YOUR TASK » Pick out every line in the data below that holds "circle".

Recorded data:
····················

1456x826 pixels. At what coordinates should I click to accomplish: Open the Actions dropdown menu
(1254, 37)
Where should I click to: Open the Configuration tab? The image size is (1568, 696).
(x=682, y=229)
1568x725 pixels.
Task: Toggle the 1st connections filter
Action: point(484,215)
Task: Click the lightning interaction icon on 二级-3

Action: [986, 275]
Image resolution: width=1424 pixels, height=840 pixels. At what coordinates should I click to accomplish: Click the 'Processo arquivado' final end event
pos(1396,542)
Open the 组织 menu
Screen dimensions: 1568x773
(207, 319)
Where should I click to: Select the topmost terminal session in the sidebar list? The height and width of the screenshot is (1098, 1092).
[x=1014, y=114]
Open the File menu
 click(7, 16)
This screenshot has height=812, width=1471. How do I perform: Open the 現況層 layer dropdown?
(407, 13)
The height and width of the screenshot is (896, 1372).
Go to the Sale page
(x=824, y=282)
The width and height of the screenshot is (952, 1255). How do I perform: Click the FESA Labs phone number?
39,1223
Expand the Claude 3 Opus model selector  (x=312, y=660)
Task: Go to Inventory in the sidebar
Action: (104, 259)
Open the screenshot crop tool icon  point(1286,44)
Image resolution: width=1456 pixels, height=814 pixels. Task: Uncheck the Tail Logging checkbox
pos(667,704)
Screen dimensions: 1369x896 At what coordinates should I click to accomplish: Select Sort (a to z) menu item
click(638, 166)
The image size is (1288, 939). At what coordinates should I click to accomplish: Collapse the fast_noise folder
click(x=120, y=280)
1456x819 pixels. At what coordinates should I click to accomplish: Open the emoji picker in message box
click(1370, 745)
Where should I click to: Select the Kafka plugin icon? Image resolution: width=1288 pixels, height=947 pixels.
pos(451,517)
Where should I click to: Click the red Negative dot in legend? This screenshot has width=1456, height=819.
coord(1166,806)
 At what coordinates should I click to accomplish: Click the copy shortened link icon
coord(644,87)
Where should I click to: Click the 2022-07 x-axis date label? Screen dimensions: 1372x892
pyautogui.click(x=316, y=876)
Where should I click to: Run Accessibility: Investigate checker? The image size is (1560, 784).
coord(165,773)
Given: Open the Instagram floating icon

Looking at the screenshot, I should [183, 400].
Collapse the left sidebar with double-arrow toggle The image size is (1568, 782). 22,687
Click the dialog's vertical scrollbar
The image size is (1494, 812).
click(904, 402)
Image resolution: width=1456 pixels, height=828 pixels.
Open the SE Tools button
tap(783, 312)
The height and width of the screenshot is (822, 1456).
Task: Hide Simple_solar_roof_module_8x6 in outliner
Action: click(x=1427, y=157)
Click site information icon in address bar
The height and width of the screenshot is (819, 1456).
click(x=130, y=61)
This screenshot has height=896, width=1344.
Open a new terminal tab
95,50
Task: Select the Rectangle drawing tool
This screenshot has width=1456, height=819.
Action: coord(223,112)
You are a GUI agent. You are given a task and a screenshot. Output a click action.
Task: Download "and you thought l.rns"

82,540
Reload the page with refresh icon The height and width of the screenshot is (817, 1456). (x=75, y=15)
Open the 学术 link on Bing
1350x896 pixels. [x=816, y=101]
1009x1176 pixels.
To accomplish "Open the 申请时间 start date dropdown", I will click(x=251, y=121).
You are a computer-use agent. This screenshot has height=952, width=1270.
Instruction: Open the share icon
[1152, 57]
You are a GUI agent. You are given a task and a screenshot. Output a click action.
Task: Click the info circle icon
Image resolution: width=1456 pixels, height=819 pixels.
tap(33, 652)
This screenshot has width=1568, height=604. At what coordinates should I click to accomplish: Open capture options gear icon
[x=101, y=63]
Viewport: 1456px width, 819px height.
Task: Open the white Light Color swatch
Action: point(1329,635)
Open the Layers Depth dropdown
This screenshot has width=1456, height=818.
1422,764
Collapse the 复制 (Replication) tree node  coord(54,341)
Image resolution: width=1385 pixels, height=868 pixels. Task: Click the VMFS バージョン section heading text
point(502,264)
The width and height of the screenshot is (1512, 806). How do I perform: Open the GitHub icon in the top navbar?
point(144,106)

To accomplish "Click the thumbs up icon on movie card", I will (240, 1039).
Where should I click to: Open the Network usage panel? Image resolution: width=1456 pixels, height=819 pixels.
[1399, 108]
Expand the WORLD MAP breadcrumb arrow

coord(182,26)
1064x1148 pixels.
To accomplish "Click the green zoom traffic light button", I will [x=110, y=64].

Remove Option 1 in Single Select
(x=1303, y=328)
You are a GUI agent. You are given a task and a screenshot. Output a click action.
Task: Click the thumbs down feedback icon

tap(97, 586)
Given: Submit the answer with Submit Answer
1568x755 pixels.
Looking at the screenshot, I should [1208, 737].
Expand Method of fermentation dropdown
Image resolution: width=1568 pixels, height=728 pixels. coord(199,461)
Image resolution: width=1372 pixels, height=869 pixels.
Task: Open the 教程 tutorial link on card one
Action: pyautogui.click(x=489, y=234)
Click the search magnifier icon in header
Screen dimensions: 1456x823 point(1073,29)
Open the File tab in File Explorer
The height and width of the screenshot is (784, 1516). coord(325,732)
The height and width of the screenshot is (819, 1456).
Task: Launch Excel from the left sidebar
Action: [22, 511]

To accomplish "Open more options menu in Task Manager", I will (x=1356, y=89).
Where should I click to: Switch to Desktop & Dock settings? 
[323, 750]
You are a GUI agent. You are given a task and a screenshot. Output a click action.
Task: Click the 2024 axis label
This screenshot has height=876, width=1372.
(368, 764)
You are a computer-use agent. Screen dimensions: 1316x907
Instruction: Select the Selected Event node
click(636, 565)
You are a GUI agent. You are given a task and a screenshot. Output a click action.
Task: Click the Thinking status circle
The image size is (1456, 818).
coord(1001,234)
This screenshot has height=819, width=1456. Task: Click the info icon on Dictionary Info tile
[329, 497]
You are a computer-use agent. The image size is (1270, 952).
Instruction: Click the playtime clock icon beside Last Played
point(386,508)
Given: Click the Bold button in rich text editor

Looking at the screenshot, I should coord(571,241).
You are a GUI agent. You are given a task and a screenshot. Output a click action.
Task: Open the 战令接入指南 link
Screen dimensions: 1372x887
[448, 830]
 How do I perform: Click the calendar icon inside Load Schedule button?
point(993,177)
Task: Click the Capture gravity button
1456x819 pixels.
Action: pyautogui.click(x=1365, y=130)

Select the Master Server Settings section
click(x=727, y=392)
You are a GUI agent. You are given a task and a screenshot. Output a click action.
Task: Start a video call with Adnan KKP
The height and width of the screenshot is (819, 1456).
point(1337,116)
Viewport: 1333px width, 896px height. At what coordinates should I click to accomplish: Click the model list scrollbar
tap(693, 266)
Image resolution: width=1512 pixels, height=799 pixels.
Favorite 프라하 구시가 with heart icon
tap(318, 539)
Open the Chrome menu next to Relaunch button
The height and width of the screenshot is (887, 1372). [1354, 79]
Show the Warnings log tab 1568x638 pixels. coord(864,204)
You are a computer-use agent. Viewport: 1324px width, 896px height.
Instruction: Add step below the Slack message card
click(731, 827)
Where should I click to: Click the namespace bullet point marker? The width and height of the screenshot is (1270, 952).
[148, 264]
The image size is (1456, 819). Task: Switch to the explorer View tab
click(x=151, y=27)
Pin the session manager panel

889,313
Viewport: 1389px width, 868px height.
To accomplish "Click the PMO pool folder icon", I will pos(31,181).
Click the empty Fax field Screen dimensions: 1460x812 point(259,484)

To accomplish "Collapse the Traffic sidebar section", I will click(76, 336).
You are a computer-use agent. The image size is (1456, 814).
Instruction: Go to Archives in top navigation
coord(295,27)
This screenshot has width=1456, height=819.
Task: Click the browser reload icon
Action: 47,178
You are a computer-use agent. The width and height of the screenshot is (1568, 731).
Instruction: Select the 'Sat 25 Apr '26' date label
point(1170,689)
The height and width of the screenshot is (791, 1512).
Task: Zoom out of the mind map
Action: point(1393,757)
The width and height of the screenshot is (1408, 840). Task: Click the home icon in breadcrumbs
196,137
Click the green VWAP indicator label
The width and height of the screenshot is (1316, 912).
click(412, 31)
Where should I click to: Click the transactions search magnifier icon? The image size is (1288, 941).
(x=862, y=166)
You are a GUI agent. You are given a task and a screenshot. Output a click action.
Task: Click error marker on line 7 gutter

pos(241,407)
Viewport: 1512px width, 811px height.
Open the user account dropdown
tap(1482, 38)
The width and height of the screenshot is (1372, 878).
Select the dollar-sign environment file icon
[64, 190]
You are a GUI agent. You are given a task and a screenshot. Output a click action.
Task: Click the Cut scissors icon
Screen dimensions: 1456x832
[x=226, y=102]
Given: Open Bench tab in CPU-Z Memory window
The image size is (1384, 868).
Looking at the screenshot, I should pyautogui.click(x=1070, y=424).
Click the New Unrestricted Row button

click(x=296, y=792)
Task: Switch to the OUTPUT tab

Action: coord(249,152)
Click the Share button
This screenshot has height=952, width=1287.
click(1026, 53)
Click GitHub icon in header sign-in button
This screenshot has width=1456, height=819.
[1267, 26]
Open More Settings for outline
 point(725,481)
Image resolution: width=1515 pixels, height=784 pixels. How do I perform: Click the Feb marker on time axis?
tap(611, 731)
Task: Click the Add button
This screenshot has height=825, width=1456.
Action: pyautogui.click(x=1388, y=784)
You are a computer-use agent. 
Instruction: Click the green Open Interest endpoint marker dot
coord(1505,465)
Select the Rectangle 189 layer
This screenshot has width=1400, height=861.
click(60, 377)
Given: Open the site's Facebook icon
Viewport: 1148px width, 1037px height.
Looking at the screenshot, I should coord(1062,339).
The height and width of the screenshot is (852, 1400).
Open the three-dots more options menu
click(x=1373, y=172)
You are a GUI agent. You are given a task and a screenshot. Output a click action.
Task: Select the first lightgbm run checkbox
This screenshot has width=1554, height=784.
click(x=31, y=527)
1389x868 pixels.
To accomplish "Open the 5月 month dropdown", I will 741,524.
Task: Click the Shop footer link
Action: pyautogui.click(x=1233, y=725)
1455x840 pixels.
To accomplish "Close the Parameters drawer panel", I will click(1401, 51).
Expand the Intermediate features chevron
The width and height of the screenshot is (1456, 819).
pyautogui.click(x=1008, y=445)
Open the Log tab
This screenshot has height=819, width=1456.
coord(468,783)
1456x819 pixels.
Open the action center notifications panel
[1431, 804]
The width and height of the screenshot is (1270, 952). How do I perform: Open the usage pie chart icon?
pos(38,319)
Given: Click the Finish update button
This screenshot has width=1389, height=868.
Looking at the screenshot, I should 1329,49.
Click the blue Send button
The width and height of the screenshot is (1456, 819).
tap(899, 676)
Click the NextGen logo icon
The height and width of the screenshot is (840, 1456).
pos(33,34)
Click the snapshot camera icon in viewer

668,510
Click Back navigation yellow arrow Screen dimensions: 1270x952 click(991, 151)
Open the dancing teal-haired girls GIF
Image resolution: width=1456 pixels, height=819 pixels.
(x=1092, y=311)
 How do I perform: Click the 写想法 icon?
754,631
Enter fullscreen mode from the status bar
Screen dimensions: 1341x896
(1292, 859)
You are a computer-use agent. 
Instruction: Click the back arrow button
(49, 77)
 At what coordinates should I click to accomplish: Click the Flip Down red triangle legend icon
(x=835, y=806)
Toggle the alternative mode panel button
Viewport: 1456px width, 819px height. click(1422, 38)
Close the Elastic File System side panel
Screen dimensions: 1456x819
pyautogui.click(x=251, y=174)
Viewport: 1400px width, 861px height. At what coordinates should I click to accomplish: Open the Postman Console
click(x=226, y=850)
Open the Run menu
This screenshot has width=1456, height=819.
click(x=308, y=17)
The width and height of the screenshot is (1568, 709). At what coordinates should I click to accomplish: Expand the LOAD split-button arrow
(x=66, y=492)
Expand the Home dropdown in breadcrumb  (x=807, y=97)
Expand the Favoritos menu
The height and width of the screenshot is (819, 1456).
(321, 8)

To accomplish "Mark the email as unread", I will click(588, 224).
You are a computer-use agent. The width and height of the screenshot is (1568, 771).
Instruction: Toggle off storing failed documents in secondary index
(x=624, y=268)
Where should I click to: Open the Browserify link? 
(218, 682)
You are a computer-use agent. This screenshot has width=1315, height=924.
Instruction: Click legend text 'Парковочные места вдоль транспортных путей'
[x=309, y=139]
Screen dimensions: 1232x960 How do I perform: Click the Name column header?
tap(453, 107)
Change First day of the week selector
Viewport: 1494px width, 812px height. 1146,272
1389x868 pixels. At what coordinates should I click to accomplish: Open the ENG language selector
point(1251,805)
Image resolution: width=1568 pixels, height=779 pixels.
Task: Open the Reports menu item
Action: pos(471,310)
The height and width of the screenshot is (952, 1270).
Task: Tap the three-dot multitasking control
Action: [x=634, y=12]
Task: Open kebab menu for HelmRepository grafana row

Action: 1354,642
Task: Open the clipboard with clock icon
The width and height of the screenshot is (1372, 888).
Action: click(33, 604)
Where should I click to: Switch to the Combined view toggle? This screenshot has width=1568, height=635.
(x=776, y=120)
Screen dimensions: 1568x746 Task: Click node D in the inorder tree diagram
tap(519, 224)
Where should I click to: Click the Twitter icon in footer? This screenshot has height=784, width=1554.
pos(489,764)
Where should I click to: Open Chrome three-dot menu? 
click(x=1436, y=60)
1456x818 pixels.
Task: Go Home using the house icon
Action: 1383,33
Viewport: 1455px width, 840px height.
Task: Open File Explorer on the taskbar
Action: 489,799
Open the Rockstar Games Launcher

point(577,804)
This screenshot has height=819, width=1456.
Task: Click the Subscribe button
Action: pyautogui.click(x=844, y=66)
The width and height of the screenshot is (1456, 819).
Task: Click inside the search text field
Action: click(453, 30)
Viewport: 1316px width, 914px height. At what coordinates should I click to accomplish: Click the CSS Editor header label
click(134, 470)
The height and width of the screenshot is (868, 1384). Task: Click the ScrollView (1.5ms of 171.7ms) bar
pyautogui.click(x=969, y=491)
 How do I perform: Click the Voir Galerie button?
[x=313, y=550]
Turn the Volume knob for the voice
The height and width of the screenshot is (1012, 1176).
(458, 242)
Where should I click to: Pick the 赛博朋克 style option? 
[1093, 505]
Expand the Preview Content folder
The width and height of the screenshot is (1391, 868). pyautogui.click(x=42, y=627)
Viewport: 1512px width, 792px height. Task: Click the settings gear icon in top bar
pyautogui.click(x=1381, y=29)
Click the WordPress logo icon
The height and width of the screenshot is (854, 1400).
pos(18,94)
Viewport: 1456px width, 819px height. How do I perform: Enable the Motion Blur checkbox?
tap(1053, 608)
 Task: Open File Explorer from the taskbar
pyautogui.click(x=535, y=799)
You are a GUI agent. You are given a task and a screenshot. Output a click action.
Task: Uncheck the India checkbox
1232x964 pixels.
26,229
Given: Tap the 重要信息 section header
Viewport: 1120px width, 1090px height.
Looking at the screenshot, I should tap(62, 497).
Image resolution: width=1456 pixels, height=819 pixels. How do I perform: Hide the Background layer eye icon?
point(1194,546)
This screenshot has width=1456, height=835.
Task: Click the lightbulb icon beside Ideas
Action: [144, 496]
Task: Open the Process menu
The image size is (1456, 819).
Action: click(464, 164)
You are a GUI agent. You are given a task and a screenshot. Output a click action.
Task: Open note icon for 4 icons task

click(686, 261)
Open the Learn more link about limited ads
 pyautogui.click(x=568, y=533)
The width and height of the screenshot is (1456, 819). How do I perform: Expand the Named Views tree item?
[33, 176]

····················

RESPONSE TO THE EXERCISE »
Task: Click the info circle icon
Task: Click the Thinking status circle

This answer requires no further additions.